@(Cabinet)[ml_general_code|soft_engineering]

date = "2015-12-03"

Test-Driven Machine Learning, Ch1

largely taken from the book, [Test-Driven Machine Learning]

Kent Beck says there are two rules in TDD:

  • Don't write a line of new code unless you first have a failing automated test
  • Eliminate duplication

as the mantra of TDD: "Red, Green, Refactor."

More concretely, TDD has the following 3 processes:

  • The writing of code to detect the intended behavioral change.
  • A rapid iteration cycle that produces working software after each iteration.
  • Clear definitions of what a bug is. If a test is not failing but a bug is found, it is not a bug. It is a new feature.

TDD can and does operate at many different levels of the software under development. Tests can be written against functions and methods, entire classes, programs, web services, neural networks and whole machine learning pipelines.

The TDD cycle

Red Create a failing test. We need to know what failure looks like.

At the highest level in machine learning, this might be a baseline test where baseline is a "better than random" test.

Green After you have established a failing test, you can start working to get it green.

Just slap something together. You will be able to fix the issues in the next step.

Refactor Refactor specifically means to change your software without affecting its behavior.

Behavior-driven development

BDD is the addition of business concerns to the technical concerns more typical of TDD.

Dan North noticed some issues with TDD:

  • People had a hard time understanding what they should test next.
  • Deciding what to name a test could be difficult.
  • How much to test in a single test always seemed arbitrary.

Simply put, BDD is about writing our tests in such a way that they will tell us the kind of behavior change they affect.

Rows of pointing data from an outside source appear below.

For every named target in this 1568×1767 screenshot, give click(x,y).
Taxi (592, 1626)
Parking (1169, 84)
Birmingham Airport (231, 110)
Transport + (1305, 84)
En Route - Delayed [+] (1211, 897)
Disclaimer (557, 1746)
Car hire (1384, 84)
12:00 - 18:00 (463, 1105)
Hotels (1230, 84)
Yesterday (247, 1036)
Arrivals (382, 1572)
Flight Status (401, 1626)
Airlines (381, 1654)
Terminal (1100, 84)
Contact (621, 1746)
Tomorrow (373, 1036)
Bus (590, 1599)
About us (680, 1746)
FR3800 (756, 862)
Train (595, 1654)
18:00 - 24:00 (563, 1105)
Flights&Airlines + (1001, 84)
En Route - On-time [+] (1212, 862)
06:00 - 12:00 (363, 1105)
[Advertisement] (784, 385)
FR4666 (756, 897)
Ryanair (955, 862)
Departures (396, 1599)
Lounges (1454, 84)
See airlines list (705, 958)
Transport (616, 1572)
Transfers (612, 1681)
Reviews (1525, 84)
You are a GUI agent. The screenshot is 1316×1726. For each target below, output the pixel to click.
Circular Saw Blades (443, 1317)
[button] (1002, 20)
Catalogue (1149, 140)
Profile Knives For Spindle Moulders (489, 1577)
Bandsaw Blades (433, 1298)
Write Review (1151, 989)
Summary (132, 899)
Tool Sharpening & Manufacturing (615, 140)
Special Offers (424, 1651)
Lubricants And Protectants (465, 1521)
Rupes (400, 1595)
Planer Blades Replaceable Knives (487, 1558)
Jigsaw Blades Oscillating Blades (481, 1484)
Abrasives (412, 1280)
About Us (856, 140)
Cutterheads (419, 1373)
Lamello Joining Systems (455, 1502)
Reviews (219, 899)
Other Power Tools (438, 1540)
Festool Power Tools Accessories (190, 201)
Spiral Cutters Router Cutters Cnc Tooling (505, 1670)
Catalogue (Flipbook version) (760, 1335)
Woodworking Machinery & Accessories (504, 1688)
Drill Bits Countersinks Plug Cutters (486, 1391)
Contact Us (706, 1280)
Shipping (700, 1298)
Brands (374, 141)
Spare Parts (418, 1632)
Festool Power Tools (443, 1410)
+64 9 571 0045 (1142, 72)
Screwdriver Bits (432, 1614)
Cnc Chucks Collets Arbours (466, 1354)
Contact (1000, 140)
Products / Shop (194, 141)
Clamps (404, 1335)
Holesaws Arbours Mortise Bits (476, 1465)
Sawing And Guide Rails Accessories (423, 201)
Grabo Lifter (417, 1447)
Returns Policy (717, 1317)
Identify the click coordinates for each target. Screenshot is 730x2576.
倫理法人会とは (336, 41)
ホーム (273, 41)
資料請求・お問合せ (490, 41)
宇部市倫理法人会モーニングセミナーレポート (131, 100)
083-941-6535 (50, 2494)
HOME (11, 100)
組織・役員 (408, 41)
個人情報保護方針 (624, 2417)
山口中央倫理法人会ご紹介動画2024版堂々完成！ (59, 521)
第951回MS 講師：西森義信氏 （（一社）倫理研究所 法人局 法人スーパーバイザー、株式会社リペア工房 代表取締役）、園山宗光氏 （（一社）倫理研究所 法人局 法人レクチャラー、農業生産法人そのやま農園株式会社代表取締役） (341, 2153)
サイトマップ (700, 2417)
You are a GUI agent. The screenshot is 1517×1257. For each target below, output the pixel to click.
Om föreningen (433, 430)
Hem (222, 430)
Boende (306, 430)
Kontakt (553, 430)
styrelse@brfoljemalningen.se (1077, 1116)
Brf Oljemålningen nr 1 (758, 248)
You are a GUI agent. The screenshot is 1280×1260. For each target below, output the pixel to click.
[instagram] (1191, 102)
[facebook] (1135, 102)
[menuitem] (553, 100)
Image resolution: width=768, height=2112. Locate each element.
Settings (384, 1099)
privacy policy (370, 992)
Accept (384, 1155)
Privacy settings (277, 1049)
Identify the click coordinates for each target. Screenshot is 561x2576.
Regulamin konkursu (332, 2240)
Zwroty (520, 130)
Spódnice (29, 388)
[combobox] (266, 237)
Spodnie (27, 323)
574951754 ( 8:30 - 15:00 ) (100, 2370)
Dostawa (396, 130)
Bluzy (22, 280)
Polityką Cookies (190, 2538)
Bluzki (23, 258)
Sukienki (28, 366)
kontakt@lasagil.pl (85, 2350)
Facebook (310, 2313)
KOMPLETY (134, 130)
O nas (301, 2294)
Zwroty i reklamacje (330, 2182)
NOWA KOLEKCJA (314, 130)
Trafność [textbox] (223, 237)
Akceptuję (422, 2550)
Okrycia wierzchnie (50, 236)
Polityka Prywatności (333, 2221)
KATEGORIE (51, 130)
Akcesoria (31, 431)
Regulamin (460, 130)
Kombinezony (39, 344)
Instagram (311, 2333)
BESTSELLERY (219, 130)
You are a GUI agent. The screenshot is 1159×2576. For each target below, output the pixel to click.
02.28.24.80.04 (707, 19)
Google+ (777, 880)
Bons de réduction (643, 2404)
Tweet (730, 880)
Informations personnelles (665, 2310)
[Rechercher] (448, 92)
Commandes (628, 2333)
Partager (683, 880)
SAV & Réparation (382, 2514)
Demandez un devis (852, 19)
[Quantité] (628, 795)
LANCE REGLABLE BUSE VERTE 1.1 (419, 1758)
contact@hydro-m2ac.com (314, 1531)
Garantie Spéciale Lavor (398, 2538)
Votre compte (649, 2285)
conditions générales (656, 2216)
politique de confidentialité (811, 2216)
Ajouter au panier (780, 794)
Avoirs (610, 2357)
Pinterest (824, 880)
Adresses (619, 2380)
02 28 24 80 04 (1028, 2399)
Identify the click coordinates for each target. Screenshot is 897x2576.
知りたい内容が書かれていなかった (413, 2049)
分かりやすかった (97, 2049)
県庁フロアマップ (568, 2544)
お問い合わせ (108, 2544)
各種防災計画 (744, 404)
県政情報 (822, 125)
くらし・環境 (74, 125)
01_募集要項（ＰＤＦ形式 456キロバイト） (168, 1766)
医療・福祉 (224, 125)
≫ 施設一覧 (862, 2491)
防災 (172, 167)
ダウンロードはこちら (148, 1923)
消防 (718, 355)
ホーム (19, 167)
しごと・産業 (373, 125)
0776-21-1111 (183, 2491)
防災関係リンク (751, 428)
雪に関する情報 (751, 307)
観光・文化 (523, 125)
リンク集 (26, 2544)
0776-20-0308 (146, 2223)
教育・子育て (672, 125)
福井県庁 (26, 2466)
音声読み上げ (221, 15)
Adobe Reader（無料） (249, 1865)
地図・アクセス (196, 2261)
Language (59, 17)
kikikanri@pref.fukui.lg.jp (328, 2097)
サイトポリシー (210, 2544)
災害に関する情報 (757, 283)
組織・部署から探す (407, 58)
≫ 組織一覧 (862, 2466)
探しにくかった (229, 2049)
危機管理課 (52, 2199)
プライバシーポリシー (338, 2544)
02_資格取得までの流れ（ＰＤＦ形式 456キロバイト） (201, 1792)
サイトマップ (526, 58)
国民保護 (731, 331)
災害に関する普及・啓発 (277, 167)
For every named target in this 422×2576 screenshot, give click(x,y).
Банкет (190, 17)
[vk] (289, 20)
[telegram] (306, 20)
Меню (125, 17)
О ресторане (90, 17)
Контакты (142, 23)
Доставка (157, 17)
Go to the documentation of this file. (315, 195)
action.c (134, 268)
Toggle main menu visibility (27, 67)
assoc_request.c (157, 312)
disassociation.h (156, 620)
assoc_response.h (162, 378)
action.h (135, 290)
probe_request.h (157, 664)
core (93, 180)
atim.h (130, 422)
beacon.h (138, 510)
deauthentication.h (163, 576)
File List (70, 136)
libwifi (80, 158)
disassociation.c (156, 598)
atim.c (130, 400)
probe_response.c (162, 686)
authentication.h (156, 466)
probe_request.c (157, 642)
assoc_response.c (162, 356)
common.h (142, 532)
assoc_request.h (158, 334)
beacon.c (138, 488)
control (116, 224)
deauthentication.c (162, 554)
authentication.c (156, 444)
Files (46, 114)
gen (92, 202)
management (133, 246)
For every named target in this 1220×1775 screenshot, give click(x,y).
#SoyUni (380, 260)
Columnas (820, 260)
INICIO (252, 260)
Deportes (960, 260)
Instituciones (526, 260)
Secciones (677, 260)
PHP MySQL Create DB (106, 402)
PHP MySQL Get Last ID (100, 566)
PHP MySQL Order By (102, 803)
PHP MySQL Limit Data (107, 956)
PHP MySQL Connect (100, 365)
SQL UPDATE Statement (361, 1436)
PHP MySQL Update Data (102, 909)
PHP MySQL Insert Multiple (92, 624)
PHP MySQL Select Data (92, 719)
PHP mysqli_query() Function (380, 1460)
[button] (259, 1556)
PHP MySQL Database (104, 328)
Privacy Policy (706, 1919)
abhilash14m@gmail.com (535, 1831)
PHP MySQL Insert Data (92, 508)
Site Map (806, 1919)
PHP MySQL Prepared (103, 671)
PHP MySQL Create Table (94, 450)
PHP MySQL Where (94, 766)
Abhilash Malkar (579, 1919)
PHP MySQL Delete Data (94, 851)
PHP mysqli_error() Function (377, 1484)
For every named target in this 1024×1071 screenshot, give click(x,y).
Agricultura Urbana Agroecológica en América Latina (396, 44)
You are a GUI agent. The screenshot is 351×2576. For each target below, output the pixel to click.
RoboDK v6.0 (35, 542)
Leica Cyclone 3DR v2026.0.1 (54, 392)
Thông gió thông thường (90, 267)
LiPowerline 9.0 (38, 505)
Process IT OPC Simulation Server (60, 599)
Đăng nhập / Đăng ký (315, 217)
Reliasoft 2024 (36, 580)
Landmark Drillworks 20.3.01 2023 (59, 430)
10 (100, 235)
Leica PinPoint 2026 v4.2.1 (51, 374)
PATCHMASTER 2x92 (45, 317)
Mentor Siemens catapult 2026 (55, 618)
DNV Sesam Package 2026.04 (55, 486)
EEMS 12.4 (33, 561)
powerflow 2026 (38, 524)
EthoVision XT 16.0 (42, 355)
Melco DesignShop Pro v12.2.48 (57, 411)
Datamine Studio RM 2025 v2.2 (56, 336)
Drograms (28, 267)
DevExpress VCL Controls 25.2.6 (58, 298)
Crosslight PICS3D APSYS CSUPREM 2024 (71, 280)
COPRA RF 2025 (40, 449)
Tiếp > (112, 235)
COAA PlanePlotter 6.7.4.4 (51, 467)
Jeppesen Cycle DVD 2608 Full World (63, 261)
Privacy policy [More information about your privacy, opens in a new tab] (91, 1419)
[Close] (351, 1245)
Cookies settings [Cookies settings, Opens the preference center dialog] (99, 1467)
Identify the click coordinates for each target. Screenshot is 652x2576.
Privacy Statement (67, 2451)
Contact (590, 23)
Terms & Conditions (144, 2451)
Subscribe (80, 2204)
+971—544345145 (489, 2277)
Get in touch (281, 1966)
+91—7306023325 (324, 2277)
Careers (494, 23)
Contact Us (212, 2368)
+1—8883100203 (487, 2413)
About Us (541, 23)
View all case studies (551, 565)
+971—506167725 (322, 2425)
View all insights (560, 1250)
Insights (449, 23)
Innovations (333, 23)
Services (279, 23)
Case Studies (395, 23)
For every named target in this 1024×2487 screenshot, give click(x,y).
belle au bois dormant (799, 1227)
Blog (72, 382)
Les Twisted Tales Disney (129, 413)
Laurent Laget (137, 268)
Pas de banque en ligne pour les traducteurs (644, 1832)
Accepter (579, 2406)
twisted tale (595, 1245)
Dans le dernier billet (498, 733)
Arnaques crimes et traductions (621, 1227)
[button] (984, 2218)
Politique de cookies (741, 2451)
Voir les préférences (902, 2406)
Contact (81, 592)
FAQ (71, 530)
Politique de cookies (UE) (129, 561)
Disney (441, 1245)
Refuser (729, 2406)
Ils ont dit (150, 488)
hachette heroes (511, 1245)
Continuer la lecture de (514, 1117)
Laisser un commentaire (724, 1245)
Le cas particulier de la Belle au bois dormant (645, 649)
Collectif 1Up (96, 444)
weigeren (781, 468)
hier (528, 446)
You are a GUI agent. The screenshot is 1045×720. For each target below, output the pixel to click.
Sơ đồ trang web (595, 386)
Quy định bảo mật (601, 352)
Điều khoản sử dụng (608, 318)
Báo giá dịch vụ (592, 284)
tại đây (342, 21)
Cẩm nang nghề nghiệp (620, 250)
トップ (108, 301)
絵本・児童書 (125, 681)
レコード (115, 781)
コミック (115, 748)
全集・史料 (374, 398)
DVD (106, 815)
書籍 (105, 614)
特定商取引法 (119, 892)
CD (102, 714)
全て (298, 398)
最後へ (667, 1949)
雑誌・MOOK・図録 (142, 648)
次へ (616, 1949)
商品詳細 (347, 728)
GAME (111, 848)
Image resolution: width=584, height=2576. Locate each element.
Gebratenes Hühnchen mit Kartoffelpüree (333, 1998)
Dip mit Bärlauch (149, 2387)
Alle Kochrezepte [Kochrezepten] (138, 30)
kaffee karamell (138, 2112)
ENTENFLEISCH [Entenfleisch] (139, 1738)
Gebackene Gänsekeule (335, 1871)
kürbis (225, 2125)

A good litmus test might be asking oneself if the test you are writing would be worth explaining to a business stakeholder (or rubber duck...). It follows a structure of Given, When, Then. A concrete example could be: "Given an empty dataset when the classifier is trained, it should then throw an invalid operation exception".

The BDD adherents tend to use specialized tools to make the language and test result reports be as accessible to business stakeholders as possible. It turns out that this extra elegance is typically used so little that it doesn't seem worthwhile.